Interview: Heart’s Ann Wilson

Frontwoman Talks Elton John, The Rolling Stones, and Her Anti-Bucket List

<b>SISTERLY LOVE:</b> Ann (left) and Nancy Wilson bring Heart to the Santa Barbara Bowl on August 27.

This Tuesday, Heart plays the Santa Barbara Bowl, a first for a band whose career spans nearly four decades. During the course of its legacy-making run, the band (currently consisting of sisters and founding members Ann Wilson and Nancy Wilson, Ben Smith, Craig Bartock, Debbie Shair, and Dan Rothchild) helped usher hard rock into the mainstream. Influenced by everyone from Robert Plant to Neil Young, the Wilsons penned slicing, guitar-driven hard hitters like “Barracuda” and “Heartless” throughout the 1970s. The ’80s found the sisters delving into more ballad-driven songwriting, spawning hits like 1980’s “Tell It Like It Is.” But even in recent years, Heart has hit a sweet stride of success and accolades. The group has released two successful albums (2010’s Red Velvet Car, 2012’s Fanatic), along with a box set (2012’s Euphoria) and a best-selling rock biography (Kicking and Dreaming); Heart received a star on the Hollywood Walk of Fame and has been granted a long overdue induction into the Rock and Roll Hall of Fame.

I recently interviewed Heart’s leader, Ann Wilson. During the course of our talk, we touched on everything from style icons to music legends to the debauched rock ’n’ roll scene of the 1970s and ’80s. Some fun facts I learned: If Wilson was not a rock goddess, she would be a fashion designer. She admires the work of Ann Demeulemeester and Rick Owen for their draping, edgy creations.
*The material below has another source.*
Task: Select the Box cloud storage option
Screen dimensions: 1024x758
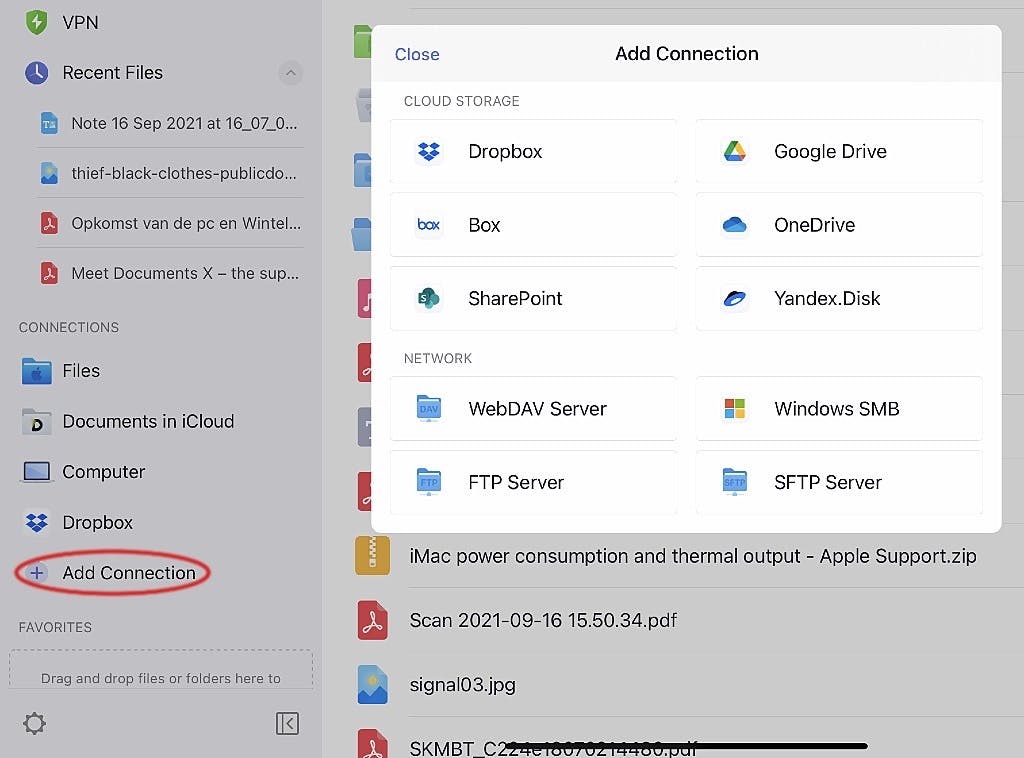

She would have liked to have met JFK and John Lennon.

Since Heart spends so much time on the road, Wilson does not travel much in her free time. When she does, anything tropical works for her. She is partial to Kona, Hawai‘i, and has yet to try surfing. Wilson’s favorite comedian is Eddie Izzard. She feels like any fan (with really great seats) when she can catch Elton John on tour. “There are always those songs that reach in and grab me and tears start rolling down my face,” she says of the Rocket Man. As far as artists she looks to for guidance, producer Ben Mink and Robert Plant top the list. “Ben can break the mood and spill sunshine all over everyone. He really is an angel,” she says. “And [Robert] is always on the move musically; he’s not stuck on just being a rock or Americana singer.”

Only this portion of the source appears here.